Elham Salah, head of the Museums Sector at the Ministry, said that a committee from the ministry have chosen antiquities to be showcased in the museum.

She added that the idea of establishing the Sohag National Museum began in 1993 and was halted due to engineering and technical matters, resuming work in 2006 before stopping again after the 2011 revolution. Some reasons for the delays included contractor problems and weak funding.

In 2015, the project had been re-examined and work was finally resumed in 2016, Salah said.

Governor of Sohag Aymab Abdel Moniem said that Sohag National Museum is the most anticipated tourism project in the governorate for more than a quarter of a century.

The governor said that development work in the area surrounding the museum has been completed.
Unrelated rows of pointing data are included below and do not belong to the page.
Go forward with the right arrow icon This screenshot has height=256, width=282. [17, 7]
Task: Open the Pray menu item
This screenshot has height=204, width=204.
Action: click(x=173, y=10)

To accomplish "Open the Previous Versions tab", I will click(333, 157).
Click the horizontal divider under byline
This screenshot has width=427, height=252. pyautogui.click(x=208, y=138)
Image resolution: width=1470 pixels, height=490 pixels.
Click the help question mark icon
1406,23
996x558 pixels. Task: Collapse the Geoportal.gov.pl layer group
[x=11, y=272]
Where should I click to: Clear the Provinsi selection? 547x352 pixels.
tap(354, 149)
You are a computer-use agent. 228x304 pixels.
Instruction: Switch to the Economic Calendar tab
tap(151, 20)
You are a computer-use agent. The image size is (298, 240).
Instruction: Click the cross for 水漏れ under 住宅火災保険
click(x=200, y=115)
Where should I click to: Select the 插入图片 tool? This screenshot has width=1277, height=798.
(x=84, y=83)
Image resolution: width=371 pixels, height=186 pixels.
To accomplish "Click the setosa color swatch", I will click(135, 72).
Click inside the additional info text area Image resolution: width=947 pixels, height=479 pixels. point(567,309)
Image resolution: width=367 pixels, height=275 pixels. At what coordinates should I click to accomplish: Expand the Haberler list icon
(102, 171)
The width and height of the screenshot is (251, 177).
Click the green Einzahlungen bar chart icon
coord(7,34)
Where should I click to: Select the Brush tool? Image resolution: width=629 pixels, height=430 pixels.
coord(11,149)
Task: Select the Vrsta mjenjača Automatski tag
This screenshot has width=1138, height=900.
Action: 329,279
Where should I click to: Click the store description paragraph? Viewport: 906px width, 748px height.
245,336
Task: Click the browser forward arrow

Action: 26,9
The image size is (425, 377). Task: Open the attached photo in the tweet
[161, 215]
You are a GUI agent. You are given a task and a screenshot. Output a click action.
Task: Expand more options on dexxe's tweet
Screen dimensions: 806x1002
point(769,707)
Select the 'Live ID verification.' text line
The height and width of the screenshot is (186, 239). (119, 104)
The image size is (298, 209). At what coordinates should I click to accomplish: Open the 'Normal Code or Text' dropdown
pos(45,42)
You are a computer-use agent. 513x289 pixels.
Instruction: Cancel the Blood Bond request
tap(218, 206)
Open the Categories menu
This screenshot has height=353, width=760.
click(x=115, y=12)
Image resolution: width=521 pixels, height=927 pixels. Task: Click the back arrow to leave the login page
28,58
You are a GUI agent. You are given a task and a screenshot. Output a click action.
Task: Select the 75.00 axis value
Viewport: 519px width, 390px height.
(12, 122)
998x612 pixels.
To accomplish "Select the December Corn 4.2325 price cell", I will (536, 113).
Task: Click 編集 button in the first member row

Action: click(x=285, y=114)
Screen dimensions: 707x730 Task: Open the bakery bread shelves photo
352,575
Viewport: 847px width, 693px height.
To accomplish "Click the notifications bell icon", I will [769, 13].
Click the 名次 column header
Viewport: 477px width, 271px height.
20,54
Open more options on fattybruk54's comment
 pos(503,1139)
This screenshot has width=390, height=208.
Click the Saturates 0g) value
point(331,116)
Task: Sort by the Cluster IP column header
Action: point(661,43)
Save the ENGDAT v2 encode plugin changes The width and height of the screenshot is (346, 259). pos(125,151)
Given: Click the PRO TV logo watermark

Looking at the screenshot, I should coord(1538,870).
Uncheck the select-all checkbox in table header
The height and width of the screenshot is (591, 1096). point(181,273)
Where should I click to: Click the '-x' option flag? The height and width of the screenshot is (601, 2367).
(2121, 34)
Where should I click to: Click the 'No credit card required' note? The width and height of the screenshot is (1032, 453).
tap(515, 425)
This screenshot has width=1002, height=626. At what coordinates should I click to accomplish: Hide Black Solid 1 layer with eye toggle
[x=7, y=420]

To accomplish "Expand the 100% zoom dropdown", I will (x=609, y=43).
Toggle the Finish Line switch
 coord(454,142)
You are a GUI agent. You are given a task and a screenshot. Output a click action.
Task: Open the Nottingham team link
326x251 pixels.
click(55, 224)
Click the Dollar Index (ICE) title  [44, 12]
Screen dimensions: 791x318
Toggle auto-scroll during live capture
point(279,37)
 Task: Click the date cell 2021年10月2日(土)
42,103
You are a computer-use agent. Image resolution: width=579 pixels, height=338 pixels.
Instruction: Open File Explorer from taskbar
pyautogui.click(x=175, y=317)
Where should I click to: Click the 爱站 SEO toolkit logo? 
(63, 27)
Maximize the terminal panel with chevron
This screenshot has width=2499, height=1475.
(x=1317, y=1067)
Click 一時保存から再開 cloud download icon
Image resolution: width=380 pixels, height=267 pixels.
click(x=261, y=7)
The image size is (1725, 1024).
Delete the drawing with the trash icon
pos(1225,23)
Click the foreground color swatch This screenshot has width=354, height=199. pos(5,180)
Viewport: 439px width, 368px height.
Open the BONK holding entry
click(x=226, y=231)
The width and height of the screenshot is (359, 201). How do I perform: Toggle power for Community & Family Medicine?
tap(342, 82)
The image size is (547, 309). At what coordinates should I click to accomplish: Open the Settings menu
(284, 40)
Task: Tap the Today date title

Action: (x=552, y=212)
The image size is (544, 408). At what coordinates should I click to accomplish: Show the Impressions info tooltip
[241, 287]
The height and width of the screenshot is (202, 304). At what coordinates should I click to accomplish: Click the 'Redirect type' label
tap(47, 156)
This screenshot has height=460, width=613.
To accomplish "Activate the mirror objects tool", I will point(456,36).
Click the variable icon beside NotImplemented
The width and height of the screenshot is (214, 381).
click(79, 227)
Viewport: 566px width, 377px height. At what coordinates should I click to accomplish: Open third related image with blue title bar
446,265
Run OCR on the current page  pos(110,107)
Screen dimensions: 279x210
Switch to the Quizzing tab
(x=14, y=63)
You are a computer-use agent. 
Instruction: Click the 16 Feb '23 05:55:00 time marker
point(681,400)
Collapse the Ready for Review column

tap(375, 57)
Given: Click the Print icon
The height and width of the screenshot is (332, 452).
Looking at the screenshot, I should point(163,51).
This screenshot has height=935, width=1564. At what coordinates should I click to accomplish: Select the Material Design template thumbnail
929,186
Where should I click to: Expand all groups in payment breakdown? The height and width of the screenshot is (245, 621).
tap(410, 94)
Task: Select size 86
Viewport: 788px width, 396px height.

Moniem said that Sisi will also open development work at the temple of Abydos.

According to Antiquates Ministry, the museum will include a basement which features a number of artifacts that reveal the religious thought of ancient Egyptians and their concepts of resurrection and immortality, as well as the pilgrimage during the Pharaonic, Coptic and Islamic times.

The ground floor of the building displays Pharaonic statues and antiquities of the first and second dynasties of ancient Egypt, as well as artifacts from archaeological excavations in the governorate.

Some artifacts in the building were transferred from the Egyptian Museum in Tahrir, the Coptic Museum, and the Museum of Islamic Art to reveal Sohag’s long history, particularly from the eras of the first and second dynasties.